We read with interest the article by Leung et al.,1 who investigated the presence of antimitochondrial antibodies (AMAs), the hallmark of primary biliary cirrhosis, in patients with acute liver failure (ALF). This is a condition frequently characterized by oxidative stress,2 which is a possible trigger for AMA production3; this is the rationale of the study. As controls, antibodies to glycoprotein 210 kDa (gp210), speckled protein 100 kDa (sp100), centromere, chromatin, soluble liver antigen (SLA), tissue transglutaminase, and deaminated gliadin peptides were also studied.

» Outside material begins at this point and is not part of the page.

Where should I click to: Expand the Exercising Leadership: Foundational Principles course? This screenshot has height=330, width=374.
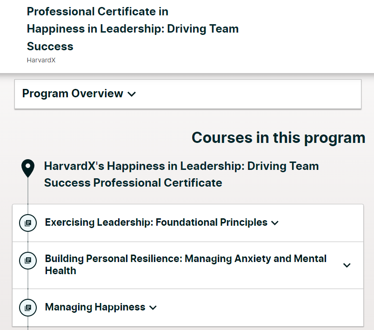coord(274,222)

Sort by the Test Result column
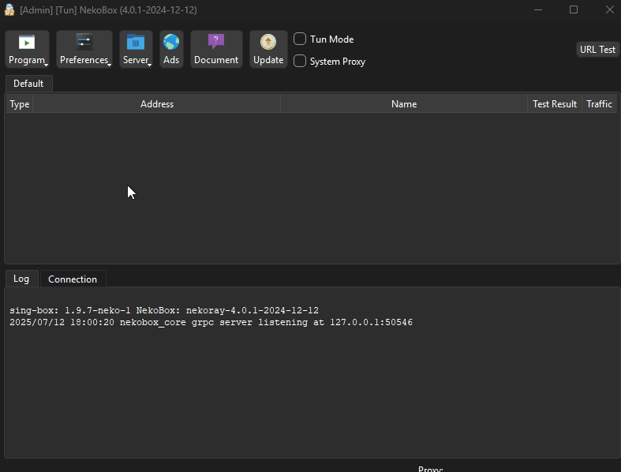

AMAs were sought by a highly sensitive and specific triple-hybrid (mitochondrial antigen 3 [MIT3]) enzyme-linked immunosorbent assay (ELISA) containing the immunodominant mitochondrial epitopes of E2 subunits of pyruvate dehydrogenase, branched chain 2-oxo-acid dehydrogenase, and 2-oxo-glutarate dehydrogenase and were found in 28/69 (40.6%) patients, 9 (13%) of whom had acetaminophen-related ALF. The only additional antibody reactivity present in a significant percentage (57.1%) was that against anti–tissue transglutaminase, whereas other autoantibodies such as those against SLA were practically absent when testing was performed with a commercially available ELISA.1
Investigating an autoimmune component of ALF, we recently described autoantibody reactivity in an ALF series in the United Kingdom comprising 73 patients4 and, in apparent contrast to Leung et al.,1 found virtually no AMAs (1/73, 1%) through testing with immunofluorescence but did find anti-SLA antibodies in 22% through testing with a sensitive radioligand assay.5 Because discrepancies between the two studies may be due to methodological differences, we retested 47 of our ALF patients in whom sera were available both by conventional indirect immunofluorescence6 and by an MIT3 ELISA similar to that used by Leung et al. Although all sera remained negative for AMA by immunofluorescence, 13/47 (28%) were positive by the MIT3 assay. Conversely, when for the detection of anti-SLA we used an ELISA kit similar to that used by Leung et al. which is less sensitive than a radioligand assay, we also found practically no antibody reactivity. Our results indicate the influence of the methodological approach on the results obtained in comparable patient cohorts. We can anticipate anti-SLA to be present in the American series if a sensitive radioligand assay is used for their detection. We found no relation between the presence of anti-MIT3 AMAs and patient age, sex, biochemical parameters of liver injury, immunoglobulin response mode of presentation of ALF, or outcome of illness.
Both Leung et al.'s study1 and our study show that autoantibody reactivity is frequent in a condition such as ALF characterized by extensive release of autoantigens subsequent to massive liver damage. This autoreactivity is, however, transient because, on repeat testing, AMAs in Leung et al.'s study and anti-SLA in our own cohort disappear.
In conclusion, reactivities to antigens specific to autoimmune liver diseases are present in the course of ALF, although their detection depends on the methodology used. These specific autoimmune reactivities are likely to arise from the release of antigens from damaged hepatocytes and stimulation of lymphocytes that have escaped negative deletion, but they do not, however, progress to chronic autoimmune liver disease, probably because of the intervention of regulatory mechanisms after the acute phase of the disease is over. A deficiency of such mechanisms characterizes both autoimmune hepatitis and primary biliary cirrhosis.6–8
In view of the discrepancy in results when different techniques are used, standardization of methodological approaches for autoantibody detection is warranted to avoid confusing the clinician.